[Data supplied — start]
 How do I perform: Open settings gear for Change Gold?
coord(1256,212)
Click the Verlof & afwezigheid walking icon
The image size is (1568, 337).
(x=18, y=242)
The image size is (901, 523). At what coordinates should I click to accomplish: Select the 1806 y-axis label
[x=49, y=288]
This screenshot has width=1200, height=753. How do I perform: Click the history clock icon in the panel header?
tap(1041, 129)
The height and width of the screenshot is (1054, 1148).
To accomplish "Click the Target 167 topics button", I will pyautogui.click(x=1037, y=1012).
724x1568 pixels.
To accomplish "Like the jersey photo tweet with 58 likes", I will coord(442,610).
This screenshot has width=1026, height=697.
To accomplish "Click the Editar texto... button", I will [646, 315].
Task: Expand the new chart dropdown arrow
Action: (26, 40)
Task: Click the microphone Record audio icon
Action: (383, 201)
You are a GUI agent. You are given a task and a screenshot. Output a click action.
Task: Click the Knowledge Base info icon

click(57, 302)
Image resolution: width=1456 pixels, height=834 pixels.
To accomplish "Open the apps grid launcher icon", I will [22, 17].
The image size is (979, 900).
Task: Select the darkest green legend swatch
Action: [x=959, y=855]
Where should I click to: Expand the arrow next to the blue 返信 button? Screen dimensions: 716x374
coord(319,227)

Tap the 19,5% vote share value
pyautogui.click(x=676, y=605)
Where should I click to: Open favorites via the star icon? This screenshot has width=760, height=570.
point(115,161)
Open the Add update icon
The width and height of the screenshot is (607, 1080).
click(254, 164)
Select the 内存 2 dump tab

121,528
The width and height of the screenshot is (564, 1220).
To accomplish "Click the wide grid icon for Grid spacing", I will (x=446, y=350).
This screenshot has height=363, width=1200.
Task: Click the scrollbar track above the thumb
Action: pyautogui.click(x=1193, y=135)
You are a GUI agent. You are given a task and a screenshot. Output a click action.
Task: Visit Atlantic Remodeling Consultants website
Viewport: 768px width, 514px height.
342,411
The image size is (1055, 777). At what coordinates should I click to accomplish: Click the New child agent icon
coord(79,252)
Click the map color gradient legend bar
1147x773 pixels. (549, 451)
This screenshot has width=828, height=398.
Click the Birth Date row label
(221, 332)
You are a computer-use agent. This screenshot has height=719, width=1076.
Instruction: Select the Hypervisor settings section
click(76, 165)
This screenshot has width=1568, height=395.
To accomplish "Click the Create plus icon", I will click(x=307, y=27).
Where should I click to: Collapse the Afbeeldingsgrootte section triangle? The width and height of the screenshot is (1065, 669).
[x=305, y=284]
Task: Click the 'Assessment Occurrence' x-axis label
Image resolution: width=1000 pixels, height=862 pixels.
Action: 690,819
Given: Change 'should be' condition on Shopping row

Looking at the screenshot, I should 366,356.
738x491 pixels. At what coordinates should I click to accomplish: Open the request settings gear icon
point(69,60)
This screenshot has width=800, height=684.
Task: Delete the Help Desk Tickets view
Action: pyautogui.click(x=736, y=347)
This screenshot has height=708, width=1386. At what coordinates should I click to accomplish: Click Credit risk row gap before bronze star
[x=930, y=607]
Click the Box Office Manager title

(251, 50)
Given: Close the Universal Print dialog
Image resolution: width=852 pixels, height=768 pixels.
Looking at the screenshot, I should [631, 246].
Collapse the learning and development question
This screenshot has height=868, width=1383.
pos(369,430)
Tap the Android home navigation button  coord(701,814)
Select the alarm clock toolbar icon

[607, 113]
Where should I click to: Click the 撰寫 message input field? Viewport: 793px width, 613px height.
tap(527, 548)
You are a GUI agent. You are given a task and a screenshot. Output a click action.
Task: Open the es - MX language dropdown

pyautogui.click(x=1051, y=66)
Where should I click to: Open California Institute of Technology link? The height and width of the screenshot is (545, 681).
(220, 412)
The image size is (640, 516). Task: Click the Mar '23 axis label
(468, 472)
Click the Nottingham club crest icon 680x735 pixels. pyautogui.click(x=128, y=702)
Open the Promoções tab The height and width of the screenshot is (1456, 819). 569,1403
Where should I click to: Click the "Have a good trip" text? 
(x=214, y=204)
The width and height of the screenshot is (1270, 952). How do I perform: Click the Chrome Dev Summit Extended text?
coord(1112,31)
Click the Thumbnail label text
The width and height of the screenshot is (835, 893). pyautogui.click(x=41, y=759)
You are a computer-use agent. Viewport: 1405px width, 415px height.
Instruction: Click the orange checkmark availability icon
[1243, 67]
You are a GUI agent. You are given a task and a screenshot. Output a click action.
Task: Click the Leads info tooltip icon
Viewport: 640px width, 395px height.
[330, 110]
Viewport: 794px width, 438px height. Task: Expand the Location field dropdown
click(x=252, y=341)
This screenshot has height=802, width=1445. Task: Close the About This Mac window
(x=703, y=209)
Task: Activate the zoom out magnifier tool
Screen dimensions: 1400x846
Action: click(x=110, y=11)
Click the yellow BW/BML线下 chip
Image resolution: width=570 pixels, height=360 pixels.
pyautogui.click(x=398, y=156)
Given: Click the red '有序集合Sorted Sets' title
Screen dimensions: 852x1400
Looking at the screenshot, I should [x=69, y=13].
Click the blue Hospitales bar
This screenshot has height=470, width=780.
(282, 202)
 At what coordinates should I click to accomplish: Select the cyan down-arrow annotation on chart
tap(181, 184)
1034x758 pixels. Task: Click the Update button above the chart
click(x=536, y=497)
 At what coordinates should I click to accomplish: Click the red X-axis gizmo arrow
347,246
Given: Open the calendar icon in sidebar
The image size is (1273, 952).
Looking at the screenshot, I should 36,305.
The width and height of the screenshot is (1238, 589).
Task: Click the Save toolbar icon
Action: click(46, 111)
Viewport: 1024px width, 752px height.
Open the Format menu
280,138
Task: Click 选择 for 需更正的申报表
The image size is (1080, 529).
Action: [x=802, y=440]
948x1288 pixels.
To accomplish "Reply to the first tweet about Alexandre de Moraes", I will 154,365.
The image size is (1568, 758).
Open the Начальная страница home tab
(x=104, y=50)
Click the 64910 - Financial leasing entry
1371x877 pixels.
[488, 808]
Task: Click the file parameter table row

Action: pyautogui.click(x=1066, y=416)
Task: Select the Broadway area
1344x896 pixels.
[Data supplied — finish]
Set the data down again in full, exactly as given.

 How do I perform: Open settings gear for Change Gold?
coord(1256,212)
Click the Verlof & afwezigheid walking icon
The image size is (1568, 337).
(x=18, y=242)
The image size is (901, 523). At what coordinates should I click to accomplish: Select the 1806 y-axis label
[x=49, y=288]
This screenshot has width=1200, height=753. How do I perform: Click the history clock icon in the panel header?
tap(1041, 129)
The height and width of the screenshot is (1054, 1148).
To accomplish "Click the Target 167 topics button", I will pyautogui.click(x=1037, y=1012).
724x1568 pixels.
To accomplish "Like the jersey photo tweet with 58 likes", I will coord(442,610).
This screenshot has width=1026, height=697.
To accomplish "Click the Editar texto... button", I will [646, 315].
Task: Expand the new chart dropdown arrow
Action: (26, 40)
Task: Click the microphone Record audio icon
Action: (383, 201)
You are a GUI agent. You are given a task and a screenshot. Output a click action.
Task: Click the Knowledge Base info icon

click(57, 302)
Image resolution: width=1456 pixels, height=834 pixels.
To accomplish "Open the apps grid launcher icon", I will [22, 17].
The image size is (979, 900).
Task: Select the darkest green legend swatch
Action: [x=959, y=855]
Where should I click to: Expand the arrow next to the blue 返信 button? Screen dimensions: 716x374
coord(319,227)

Tap the 19,5% vote share value
pyautogui.click(x=676, y=605)
Where should I click to: Open favorites via the star icon? This screenshot has width=760, height=570.
point(115,161)
Open the Add update icon
The width and height of the screenshot is (607, 1080).
click(254, 164)
Select the 内存 2 dump tab

121,528
The width and height of the screenshot is (564, 1220).
To accomplish "Click the wide grid icon for Grid spacing", I will (x=446, y=350).
This screenshot has height=363, width=1200.
Task: Click the scrollbar track above the thumb
Action: pyautogui.click(x=1193, y=135)
You are a GUI agent. You are given a task and a screenshot. Output a click action.
Task: Visit Atlantic Remodeling Consultants website
Viewport: 768px width, 514px height.
342,411
The image size is (1055, 777). At what coordinates should I click to accomplish: Click the New child agent icon
coord(79,252)
Click the map color gradient legend bar
1147x773 pixels. (549, 451)
This screenshot has width=828, height=398.
Click the Birth Date row label
(221, 332)
You are a computer-use agent. This screenshot has height=719, width=1076.
Instruction: Select the Hypervisor settings section
click(76, 165)
This screenshot has width=1568, height=395.
To accomplish "Click the Create plus icon", I will click(x=307, y=27).
Where should I click to: Collapse the Afbeeldingsgrootte section triangle? The width and height of the screenshot is (1065, 669).
[x=305, y=284]
Task: Click the 'Assessment Occurrence' x-axis label
Image resolution: width=1000 pixels, height=862 pixels.
Action: 690,819
Given: Change 'should be' condition on Shopping row

Looking at the screenshot, I should 366,356.
738x491 pixels. At what coordinates should I click to accomplish: Open the request settings gear icon
point(69,60)
This screenshot has width=800, height=684.
Task: Delete the Help Desk Tickets view
Action: pyautogui.click(x=736, y=347)
This screenshot has height=708, width=1386. At what coordinates should I click to accomplish: Click Credit risk row gap before bronze star
[x=930, y=607]
Click the Box Office Manager title

(251, 50)
Given: Close the Universal Print dialog
Image resolution: width=852 pixels, height=768 pixels.
Looking at the screenshot, I should [631, 246].
Collapse the learning and development question
This screenshot has height=868, width=1383.
pos(369,430)
Tap the Android home navigation button  coord(701,814)
Select the alarm clock toolbar icon

[607, 113]
Where should I click to: Click the 撰寫 message input field? Viewport: 793px width, 613px height.
tap(527, 548)
You are a GUI agent. You are given a task and a screenshot. Output a click action.
Task: Open the es - MX language dropdown

pyautogui.click(x=1051, y=66)
Where should I click to: Open California Institute of Technology link? The height and width of the screenshot is (545, 681).
(220, 412)
The image size is (640, 516). Task: Click the Mar '23 axis label
(468, 472)
Click the Nottingham club crest icon 680x735 pixels. pyautogui.click(x=128, y=702)
Open the Promoções tab The height and width of the screenshot is (1456, 819). 569,1403
Where should I click to: Click the "Have a good trip" text? 
(x=214, y=204)
The width and height of the screenshot is (1270, 952). How do I perform: Click the Chrome Dev Summit Extended text?
coord(1112,31)
Click the Thumbnail label text
The width and height of the screenshot is (835, 893). pyautogui.click(x=41, y=759)
You are a computer-use agent. Viewport: 1405px width, 415px height.
Instruction: Click the orange checkmark availability icon
[1243, 67]
You are a GUI agent. You are given a task and a screenshot. Output a click action.
Task: Click the Leads info tooltip icon
Viewport: 640px width, 395px height.
[330, 110]
Viewport: 794px width, 438px height. Task: Expand the Location field dropdown
click(x=252, y=341)
This screenshot has height=802, width=1445. Task: Close the About This Mac window
(x=703, y=209)
Task: Activate the zoom out magnifier tool
Screen dimensions: 1400x846
Action: click(x=110, y=11)
Click the yellow BW/BML线下 chip
Image resolution: width=570 pixels, height=360 pixels.
pyautogui.click(x=398, y=156)
Given: Click the red '有序集合Sorted Sets' title
Screen dimensions: 852x1400
Looking at the screenshot, I should [x=69, y=13].
Click the blue Hospitales bar
This screenshot has height=470, width=780.
(282, 202)
 At what coordinates should I click to accomplish: Select the cyan down-arrow annotation on chart
tap(181, 184)
1034x758 pixels. Task: Click the Update button above the chart
click(x=536, y=497)
 At what coordinates should I click to accomplish: Click the red X-axis gizmo arrow
347,246
Given: Open the calendar icon in sidebar
The image size is (1273, 952).
Looking at the screenshot, I should 36,305.
The width and height of the screenshot is (1238, 589).
Task: Click the Save toolbar icon
Action: click(46, 111)
Viewport: 1024px width, 752px height.
Open the Format menu
280,138
Task: Click 选择 for 需更正的申报表
The image size is (1080, 529).
Action: [x=802, y=440]
948x1288 pixels.
To accomplish "Reply to the first tweet about Alexandre de Moraes", I will 154,365.
The image size is (1568, 758).
Open the Начальная страница home tab
(x=104, y=50)
Click the 64910 - Financial leasing entry
1371x877 pixels.
[488, 808]
Task: Click the file parameter table row

Action: pyautogui.click(x=1066, y=416)
Task: Select the Broadway area
1344x896 pixels.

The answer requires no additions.